Older adults who stay longer in the intensive care unit (ICU) are associated with an increased risk of Alzheimer’s disease and all-type dementia, according to a new study presented at the 2022 Alzheimer’s Association International Conference in San Diego, California.
Using a diverse group of older patients without known dementia, the long-term study showed those who experienced ICU hospitalization had double the risk of getting Alzheimer’s disease (AD) and dementia of any type in later years compared to older adults who have never stayed in the ICU.
“Given the high rate of ICU hospitalization in older persons, especially during the COVID-19 pandemic, it is critical to explore this relationship,” said Bryan James, PhD, lead author of the study and associate professor at Rush Medical College. “ICU hospitalizations may be an under-recognized factor for dementia in older adults.”
ICU hospitalizations may be an under-recognized factor for dementia in older adults.

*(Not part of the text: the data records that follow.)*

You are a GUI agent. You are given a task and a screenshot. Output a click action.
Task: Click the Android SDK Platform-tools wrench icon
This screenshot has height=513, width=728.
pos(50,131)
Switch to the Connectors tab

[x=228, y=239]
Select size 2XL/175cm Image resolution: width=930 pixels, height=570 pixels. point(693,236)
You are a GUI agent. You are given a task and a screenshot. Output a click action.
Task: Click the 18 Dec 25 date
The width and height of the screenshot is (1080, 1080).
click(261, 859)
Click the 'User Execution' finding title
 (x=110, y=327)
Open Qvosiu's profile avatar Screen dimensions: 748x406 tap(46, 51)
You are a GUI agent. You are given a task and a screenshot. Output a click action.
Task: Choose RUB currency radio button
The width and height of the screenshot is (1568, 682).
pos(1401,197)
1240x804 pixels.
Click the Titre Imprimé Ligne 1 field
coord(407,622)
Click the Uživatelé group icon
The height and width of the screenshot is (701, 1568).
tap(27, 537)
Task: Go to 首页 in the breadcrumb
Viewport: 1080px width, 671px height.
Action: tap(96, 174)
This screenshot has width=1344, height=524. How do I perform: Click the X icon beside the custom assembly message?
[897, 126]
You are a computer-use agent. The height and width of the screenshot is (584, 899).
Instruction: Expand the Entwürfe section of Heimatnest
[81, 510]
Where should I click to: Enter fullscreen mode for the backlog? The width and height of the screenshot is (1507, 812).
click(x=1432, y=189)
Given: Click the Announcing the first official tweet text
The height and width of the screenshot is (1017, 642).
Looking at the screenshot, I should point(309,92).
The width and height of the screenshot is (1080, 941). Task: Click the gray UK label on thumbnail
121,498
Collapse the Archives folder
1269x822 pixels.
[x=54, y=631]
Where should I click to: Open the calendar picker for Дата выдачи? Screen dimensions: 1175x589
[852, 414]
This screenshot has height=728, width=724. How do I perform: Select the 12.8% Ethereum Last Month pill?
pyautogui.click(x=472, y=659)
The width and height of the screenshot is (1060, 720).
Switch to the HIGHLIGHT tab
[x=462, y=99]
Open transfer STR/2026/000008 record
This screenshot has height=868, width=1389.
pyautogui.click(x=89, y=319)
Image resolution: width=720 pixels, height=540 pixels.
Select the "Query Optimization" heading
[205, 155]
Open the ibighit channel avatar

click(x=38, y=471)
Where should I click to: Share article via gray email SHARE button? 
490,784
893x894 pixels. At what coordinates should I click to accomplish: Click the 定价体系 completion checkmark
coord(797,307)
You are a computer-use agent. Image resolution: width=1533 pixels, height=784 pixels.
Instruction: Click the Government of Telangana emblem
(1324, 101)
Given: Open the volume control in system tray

James and his colleagues analyzed 3,822 older adults with an average age of 77 years old with no dementia at the start of the study to assess the impact of an ICU stay on dementia risk. The participants were also checked every year for the development of AD and all-type dementia using standardized cognitive tests.
Once the researchers adjusted for factors like sex, education and race, they found ICU hospitalization was associated with a 63% higher risk of Alzheimer’s and a 71% higher risk of all-type dementia.
In another analysis where researchers adjusted for hypertension, diabetes, body mass index, vascular disease, depression, physical activity and other medical conditions, ICU hospitalization was associated with nearly double the risk of developing AD and all-type dementia.
James said that even though a large body of research demonstrates that many patients, especially older patients who survive ICU hospitalization, may experience significant cognitive impairment, this study specifically shows an association between ICU stays and other dementias.
“This study is unique in showing that ICU hospitalization is associated with the development of Alzheimer’s and other late-life dementias in subsequent years after the ICU stay using standard criteria for assessing these conditions in older persons,” James said. “This study’s design allowed for the comparison in risk of developing dementia for older persons who experienced an ICU hospitalization compared to those who did not.”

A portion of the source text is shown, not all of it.